Generally, the total rent does not change during the effective period of Section 8 leases. This is true regardless of whether an extra person moves in, or even a dog. Thus, you would not be able to legally increase the rent if the tenants took in a dog. Further, I would be surprised if Section 8 would give a "pet" increase when it comes time to renew the lease.
It sounds as though you are more concerned with collecting a rent increase than protecting your apartment from dog odors, etc. However, the tenant's actions appear to violate your lease. This provides you with a basis to evict them in court after giving them a chance to "cure" the violation.
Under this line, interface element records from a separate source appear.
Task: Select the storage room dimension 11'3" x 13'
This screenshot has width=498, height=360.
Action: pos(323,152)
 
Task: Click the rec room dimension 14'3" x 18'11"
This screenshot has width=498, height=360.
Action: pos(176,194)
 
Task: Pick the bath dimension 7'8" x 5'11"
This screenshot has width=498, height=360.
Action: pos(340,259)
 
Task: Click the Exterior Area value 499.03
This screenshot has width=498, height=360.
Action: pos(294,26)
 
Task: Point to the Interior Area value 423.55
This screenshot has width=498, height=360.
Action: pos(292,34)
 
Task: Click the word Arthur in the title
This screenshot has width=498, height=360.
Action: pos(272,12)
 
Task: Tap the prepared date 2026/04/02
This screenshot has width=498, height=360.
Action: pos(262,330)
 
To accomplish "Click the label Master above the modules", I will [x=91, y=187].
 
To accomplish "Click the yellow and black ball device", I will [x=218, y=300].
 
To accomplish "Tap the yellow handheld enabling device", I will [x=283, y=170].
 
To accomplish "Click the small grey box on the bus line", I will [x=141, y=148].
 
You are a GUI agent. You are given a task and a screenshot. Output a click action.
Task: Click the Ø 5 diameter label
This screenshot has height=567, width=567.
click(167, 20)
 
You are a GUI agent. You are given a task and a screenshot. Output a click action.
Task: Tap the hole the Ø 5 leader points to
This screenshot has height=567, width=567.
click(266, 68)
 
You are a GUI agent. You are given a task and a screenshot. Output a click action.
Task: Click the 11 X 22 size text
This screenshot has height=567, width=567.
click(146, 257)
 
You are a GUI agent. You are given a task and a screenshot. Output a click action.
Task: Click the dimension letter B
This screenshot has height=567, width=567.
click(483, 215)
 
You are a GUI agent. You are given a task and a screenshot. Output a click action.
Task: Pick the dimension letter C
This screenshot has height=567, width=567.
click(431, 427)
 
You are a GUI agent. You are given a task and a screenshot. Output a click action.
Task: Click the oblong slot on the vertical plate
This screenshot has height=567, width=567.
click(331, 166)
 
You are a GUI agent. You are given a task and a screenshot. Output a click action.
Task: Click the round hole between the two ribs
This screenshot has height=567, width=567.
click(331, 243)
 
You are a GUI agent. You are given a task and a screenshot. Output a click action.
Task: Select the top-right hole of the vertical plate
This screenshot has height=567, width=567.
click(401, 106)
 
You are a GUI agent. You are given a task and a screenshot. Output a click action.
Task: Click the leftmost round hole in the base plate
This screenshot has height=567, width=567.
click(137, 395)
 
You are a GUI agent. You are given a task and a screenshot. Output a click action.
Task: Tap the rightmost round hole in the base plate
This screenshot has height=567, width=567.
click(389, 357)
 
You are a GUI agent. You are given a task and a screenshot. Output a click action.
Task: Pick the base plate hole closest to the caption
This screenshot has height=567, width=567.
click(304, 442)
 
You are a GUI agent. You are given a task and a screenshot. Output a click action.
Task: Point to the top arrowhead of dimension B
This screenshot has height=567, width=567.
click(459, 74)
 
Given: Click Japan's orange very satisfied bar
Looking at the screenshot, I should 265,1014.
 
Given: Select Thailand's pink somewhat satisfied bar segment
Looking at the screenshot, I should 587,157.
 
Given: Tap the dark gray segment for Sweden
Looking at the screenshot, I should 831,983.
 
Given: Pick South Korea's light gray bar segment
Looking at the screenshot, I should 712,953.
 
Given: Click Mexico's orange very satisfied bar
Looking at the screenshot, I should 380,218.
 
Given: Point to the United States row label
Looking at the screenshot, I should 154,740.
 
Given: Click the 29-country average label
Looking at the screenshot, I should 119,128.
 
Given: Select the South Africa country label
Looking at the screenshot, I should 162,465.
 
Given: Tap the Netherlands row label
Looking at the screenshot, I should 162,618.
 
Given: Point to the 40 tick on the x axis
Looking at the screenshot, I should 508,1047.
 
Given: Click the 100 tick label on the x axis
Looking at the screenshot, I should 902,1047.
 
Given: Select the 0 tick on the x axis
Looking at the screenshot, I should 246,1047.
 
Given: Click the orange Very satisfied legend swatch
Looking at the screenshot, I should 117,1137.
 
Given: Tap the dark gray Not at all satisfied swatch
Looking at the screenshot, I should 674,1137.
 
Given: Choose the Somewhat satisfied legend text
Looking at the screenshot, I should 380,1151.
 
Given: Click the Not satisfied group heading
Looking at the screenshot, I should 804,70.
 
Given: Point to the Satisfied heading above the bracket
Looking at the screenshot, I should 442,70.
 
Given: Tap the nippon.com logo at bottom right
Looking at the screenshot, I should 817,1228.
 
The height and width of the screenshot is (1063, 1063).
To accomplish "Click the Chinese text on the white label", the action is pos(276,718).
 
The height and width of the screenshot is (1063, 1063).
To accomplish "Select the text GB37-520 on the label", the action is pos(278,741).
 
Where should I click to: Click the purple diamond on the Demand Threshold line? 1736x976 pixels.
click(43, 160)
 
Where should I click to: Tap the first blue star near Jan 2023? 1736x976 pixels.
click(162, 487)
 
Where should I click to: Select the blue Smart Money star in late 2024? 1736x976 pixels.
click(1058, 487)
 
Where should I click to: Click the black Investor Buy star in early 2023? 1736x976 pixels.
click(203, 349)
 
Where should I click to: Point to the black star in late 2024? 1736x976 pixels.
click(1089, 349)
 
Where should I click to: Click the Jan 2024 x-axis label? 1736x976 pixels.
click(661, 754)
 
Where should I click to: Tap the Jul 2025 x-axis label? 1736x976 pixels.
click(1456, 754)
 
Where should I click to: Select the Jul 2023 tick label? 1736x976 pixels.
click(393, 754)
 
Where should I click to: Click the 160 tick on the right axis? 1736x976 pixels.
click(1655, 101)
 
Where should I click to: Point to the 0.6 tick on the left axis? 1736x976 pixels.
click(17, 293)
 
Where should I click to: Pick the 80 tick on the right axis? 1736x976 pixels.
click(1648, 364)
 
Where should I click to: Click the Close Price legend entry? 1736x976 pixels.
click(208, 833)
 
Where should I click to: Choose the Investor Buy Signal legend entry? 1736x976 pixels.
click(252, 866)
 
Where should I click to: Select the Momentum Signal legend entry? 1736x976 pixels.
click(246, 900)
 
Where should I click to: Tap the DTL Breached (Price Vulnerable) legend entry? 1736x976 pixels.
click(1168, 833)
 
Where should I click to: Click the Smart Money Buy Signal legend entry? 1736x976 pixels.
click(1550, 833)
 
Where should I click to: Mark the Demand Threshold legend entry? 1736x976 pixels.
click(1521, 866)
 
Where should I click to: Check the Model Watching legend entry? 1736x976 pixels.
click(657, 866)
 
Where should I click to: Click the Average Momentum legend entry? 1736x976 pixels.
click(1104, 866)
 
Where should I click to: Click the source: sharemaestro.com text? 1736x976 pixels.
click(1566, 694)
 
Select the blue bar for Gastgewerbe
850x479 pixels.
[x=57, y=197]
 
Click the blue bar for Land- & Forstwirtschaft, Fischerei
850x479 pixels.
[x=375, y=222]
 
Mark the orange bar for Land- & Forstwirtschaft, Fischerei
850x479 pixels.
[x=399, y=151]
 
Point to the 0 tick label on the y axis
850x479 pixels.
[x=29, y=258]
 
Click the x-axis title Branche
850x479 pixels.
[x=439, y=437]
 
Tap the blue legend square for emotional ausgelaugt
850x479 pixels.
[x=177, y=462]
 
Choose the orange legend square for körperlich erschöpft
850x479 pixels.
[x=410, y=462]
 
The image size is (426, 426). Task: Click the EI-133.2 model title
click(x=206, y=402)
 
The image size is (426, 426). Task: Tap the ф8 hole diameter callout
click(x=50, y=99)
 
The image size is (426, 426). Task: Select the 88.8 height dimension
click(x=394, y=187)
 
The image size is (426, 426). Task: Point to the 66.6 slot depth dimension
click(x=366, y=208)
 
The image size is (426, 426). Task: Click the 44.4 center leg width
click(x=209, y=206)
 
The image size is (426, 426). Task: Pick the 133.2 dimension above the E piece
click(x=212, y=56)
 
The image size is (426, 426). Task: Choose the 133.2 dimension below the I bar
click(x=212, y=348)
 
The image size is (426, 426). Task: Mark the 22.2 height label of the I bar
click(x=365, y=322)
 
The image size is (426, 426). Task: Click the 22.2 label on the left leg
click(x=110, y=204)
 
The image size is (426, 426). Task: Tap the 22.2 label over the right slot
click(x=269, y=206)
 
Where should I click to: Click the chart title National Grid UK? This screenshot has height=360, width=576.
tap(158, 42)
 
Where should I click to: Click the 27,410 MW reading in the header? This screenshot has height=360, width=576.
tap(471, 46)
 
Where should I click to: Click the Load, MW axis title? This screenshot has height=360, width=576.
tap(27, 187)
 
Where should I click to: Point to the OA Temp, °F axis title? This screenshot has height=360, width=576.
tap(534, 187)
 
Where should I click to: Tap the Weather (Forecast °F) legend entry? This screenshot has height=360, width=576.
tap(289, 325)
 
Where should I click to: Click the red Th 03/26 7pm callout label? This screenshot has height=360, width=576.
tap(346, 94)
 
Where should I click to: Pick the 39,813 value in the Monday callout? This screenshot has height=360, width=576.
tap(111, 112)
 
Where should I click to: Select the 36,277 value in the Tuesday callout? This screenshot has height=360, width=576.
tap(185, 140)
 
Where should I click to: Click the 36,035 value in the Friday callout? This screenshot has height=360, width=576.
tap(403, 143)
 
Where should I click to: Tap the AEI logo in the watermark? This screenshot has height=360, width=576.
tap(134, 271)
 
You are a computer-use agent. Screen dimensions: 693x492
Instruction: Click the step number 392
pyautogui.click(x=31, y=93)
In some jurisdictions with a "pet law," such as New York City, the landlord must seek eviction within a reasonable time after learning about the pet, or else give up the right to do so later.
Local rent control laws may result in a similar "waiver" if action is not taken quickly.
The language and delivery of these notices can be tricky. You should consult with a lawyer in your jurisdiction about the procedure for enforcing the "no pet" provisions of your lease.
I agree with my colleague. The bottom line is that, from what you post, they are breaking the lease, so you will need to decide how you want to handle it. I would imagine though that if the housing authority found out that the tenant was paying you under the table for the dog, both of you could be in trouble. You should consult a local attorney who is familiar with Section 8 housing for guidance.